Posted 8 October, 2020

It is with great sadness that the UCD community mourns the passing of the renowned scholar and lecturer, Dr Margaret MacCurtain (Sr. Benvenuta).

A first-class graduate from University College Cork, Margaret entered the Dominican Order in 1950. She later completed her masters studies in Early Modern Irish History at University College Dublin.

Awarded her doctorate in history in 1963, she started her career as a Lecturer in History at UCD in 1964 where she taught for 30 years.

Margaret’s contributions to academic scholarship and to Irish life were multifaceted. She was a pioneering figure in promoting women’s history and the history of education, and remained a steadfast historian of early modern Ireland.

Her early publications, including Tudor and Stuart Ireland (1972), The Birth of Modern Ireland (1969) with Mark Tierney, and Women in Irish Society: the Historical Dimension (1978), a collection of essays she co-edited with Donnchadh Ó Corráin, inspired generations of historians of early modern Ireland, and of women’s history. She published her final monograph, Ambassador Extraordinaire: Daniel O'Daly, 1595-1662, in 2017.
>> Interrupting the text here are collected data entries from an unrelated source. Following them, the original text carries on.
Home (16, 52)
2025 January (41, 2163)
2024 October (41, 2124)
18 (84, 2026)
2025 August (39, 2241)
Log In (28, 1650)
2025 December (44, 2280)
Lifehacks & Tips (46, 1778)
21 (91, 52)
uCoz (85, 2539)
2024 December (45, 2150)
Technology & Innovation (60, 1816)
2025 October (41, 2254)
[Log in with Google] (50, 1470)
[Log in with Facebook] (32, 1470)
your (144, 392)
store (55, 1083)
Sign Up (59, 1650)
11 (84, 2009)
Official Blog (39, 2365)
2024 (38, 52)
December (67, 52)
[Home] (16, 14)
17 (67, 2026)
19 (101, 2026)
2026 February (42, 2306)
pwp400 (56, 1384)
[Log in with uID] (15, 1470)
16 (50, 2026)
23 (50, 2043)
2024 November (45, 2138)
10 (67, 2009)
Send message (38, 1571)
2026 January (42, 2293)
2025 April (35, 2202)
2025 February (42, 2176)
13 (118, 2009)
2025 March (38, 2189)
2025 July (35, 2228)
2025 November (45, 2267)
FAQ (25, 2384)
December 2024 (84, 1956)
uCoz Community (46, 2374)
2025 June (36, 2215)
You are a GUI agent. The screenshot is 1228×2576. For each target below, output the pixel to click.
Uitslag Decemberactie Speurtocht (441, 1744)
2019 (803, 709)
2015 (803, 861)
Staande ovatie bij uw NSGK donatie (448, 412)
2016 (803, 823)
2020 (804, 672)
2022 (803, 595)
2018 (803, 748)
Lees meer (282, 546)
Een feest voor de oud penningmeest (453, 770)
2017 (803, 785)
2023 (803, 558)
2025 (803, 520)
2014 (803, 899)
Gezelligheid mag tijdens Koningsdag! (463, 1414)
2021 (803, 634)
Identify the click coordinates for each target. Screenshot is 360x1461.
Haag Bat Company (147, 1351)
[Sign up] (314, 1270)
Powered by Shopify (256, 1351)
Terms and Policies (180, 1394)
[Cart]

Margaret chaired the National Archives Advisory Council, 1997-2002, and held the prestigious Burns Chair of Irish Studies in Boston College.

In 1997, Women in Irish History: Essays in Honour of Margaret MacCurtain was published. In acknowledgment of her contribution to the field, Margaret's great friend and fellow historian Professor Maureen Murphy funds the Margaret MacCurtain Scholarship in Women’s History, awarded at UCD School of History each academic year.

Throughout her life, Margaret sought to advance social justice; she campaigned against corporal punishment in schools, domestic violence, and apartheid in South Africa, and advocated for children with special educational needs and the right to remarry after a civil divorce or annulment (she was patron of that campaign).

Dr Margaret MacCurtain leaves behind a remarkable legacy for generations of UCD students and staff, and for her friends and colleagues from across the world.

She will be remembered in many ways; as a warm, inspiring, and generous teacher and mentor; a woman with a razor-sharp mind and mischievous sense of humour; an advocate for social justice; an educational and social reformer; a deeply-spiritual person; a feminist; and an outstanding scholar, colleague and friend.